A foreman immediately roused 8,000 workers inside the company’s dormitories, according to the executive. Each employee was given a biscuit and a cup of tea, guided to a workstation and within half an hour started a 12-hour shift fitting glass screens into beveled frames. Within 96 hours, the plant was producing over 10,000 iPhones a day.

There's your answer America.

future debts collector (Le Bateau Ivre), Monday, 23 January 2012 18:22 (twelve years ago) link

http://jaredbernsteinblog.com/globalization-and-the-iphone/

iatee, Monday, 23 January 2012 18:26 (twelve years ago) link

This article was really good, and also kind of terrifying.

OTM. Great article. If the China manufacturing success story was just a matter of lower wages that would be a hopeful sign for the US, because Chinese wages are already rising in real terms, and that will continue. But the really terrifying thing is that it's not mainly about the wages any more - it's about being able to scale quickly and the fact that the supply chains are in Asia now. That makes it that much harder to try to win those jobs back to the US.

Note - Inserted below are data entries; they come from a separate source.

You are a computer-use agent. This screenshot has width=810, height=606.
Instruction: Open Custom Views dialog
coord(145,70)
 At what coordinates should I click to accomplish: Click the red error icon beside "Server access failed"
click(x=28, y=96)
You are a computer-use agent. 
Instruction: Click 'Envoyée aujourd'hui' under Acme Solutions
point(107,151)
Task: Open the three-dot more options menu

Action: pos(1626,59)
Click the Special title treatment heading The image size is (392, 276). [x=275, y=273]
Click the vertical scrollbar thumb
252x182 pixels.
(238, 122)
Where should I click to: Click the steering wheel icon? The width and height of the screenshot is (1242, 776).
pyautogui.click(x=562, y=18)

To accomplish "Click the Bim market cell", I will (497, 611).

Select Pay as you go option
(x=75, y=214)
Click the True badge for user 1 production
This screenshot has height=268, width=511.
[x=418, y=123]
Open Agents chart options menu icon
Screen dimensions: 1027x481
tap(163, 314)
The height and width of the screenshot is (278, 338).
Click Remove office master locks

o. nate, Monday, 23 January 2012 19:29 (twelve years ago) link

krugster also mentions china's advantages in (localized) specialization for certain manufacturing industries

iatee, Monday, 23 January 2012 19:33 (twelve years ago) link

http://www.newyorker.com/online/blogs/evanosnos/2012/01/will-the-chinese-turn-against-the-iphone.html

iPhone suicides, believe it or not, are not news to the Chinese. Nobody has done more aggressive reporting on the factory conditions at Foxconn than the Chinese press. Before foreigners noticed, newspapers in eastern and southern China were investigating the deaths of workers and Chinese bloggers were documenting more details about their daily lives than foreign visitors could hope to obtain. It’s one of those examples of how erratic the Chinese world of information is these days: the Chinese press is throttled on many issues, but when it concerns workplace conditions—or, better yet, a factory with a boss in Taiwan—the issue resonates with enough notes from old socialist hymns that it gets reported in astonishing detail.

Things have been even worse. As the columnist Nick Kristof put it in a comment on “This American Life,” “it’s a very awkward thing to defend sweatshops,” but consider the enduring effects of rural poverty: “My wife’s ancestral village is in southern China, not too far from Foxconn. And people in that village went from a really grim kind of lifestyle, basically in the rice paddies. And for them, and indeed for many Chinese, the grimness of factories like Foxconn was better than the grimness of rice paddies.” This doesn’t let Americans off the hook to care about it, but it helps you understand the Chinese view. For an in-depth look at the lives of assembly-line workers in China, consider reading “Factory Girls,” by Leslie Chang.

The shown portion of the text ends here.